In realtà c’è una via molto stretta tra le regole europee per aiutare le banche

Si può fare. Se necessario, c’è un percorso stretto fra le pieghe delle regole europee per consolidare le banche in difficoltà usando il denaro pubblico senza che le ferree norme sugli aiuti di Stato ci si mettano di mezzo. Troppe sofferenze? Il governo ha facoltà d’intervenire, anche se non c’è bancarotta. Aiuta l’articolo 32.4 della direttiva Brrd, la norma che ha riformato le risoluzioni creditizie dopo la crisi scoppiata nel 2008, ponendo fine ai salvataggi coi soldi dei contribuenti (bail-out) e aprendo la stagione della piena responsabilità di azionisti e investitori (bail-in).
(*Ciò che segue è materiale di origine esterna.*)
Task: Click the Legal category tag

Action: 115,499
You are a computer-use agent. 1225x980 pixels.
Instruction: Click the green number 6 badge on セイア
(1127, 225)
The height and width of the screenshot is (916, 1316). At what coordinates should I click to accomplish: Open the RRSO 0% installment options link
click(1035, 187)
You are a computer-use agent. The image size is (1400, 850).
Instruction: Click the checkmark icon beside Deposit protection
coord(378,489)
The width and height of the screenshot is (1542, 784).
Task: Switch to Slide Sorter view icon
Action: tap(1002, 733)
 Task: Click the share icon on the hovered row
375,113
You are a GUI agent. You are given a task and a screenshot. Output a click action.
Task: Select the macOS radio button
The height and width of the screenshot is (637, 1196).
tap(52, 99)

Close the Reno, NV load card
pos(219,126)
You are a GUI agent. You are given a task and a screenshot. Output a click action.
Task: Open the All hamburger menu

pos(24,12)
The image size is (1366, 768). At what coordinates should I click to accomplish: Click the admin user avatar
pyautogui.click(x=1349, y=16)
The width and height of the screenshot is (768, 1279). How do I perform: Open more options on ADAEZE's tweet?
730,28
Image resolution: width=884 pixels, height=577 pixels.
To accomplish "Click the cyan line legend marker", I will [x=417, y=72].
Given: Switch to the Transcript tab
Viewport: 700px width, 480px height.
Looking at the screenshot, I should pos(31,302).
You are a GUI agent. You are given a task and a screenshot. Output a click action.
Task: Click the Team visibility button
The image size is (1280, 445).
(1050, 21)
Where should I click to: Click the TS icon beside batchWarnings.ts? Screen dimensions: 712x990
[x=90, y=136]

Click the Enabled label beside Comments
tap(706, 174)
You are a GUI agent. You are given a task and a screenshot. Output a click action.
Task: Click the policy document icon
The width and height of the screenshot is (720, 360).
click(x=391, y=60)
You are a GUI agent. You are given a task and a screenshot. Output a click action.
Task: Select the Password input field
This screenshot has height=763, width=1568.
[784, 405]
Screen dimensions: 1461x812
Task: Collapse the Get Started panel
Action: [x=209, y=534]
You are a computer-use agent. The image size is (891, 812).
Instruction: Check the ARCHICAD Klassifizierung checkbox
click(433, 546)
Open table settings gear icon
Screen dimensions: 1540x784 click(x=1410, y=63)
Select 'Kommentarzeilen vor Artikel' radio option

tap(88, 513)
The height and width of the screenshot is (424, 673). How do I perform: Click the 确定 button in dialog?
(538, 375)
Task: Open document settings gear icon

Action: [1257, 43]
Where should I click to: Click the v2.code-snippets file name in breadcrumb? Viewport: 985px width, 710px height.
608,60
I Ventotto non volevano che i cittadini pagassero per le malefatte di pochi, però hanno disegnato un’uscita di emergenza con la formula della «ricapitalizzazione preventiva». Può succedere che una banca, per quanto ancora lontana dalla terra bruciata dell’insolvenza, si ritrovi con una situazione patrimoniale manifestamente incompatibile con la tenuta in caso di choc esterni, colpa della sottocapitalizzazione o delle eccessive esposizioni incagliate.
Se c’è il male, lo si certifica con uno stress test, una prova di sforzo patrimoniale chiesta e realizzata dalla vigilanza nazionale, normalmente in collaborazione con l’Eba, l’agenzia bancaria Ue. In questo caso, la Brrd dice che un governo può intervenire a titolo preventivo di tasca propria, per evitare il peggio e per scongiurare un crac. A patto che la cura ricostituente rispetti l’impianto regolamentare sugli aiuti di Stato varato nell’agosto 2013.
I principi sono in questo caso tre. Il primo recita che la ricapitalizzazione deve essere decisa «banca per banca» e può essere accompagnata dalla riorganizzazione e ristrutturazione dell’istituto che, a fine operazione, deve uscire pulito come se fosse nuovo, dunque con la prospettiva che precluda ulteriori interventi.
Il secondo requisito è che l’ammontare dell’esborso pubblico sia minimo. La regola impone alla Commissione di assicurarsi che prima del «Pubblico» paghino gli azionisti e i detentori di strumenti subordinati: si va sul mercato o si effettuato delle cessioni per chi detiene la società; si trasformano in bond in capitale, per gli altri. È prevista un’eccezione alla condivisione degli oneri qualora essi generassero un «esito sproporzionato» (danni agli azionisti o ai mercati) o se si minaccia la stabilità dell’istituto.
Nel caso della Banca del Pireo e della Banca nazionale greca, il primo per il quale si è applicata questa formula, i privati hanno partecipato al nuovo capitale con 5,4 miliardi e il governo Tsipras ne ha messi 4,4. Questo conferma il terzo criterio: in nessun caso il cliente ordinario può essere scotennato.
L’Italia potrebbe giocare? Si, come tutti, in caso di bisogno. Sarebbe un’operazione diversa da quella delle «Quattro banche» perché qui saremmo ancora in condizione di solvibilità. Nessuno a Bruxelles conferma che ce ne sia davvero bisogno in questo momento. Le fonti parlano di contatti ordinari con Roma. Ricordano che c’è Atlante e che quello può essere il riferimento. Dicono che è normale che se ne parli di questi tempi. Sulla possibilità di un’azione si sentono solo rumori. Tutti fuori dalle istituzioni, almeno per ora.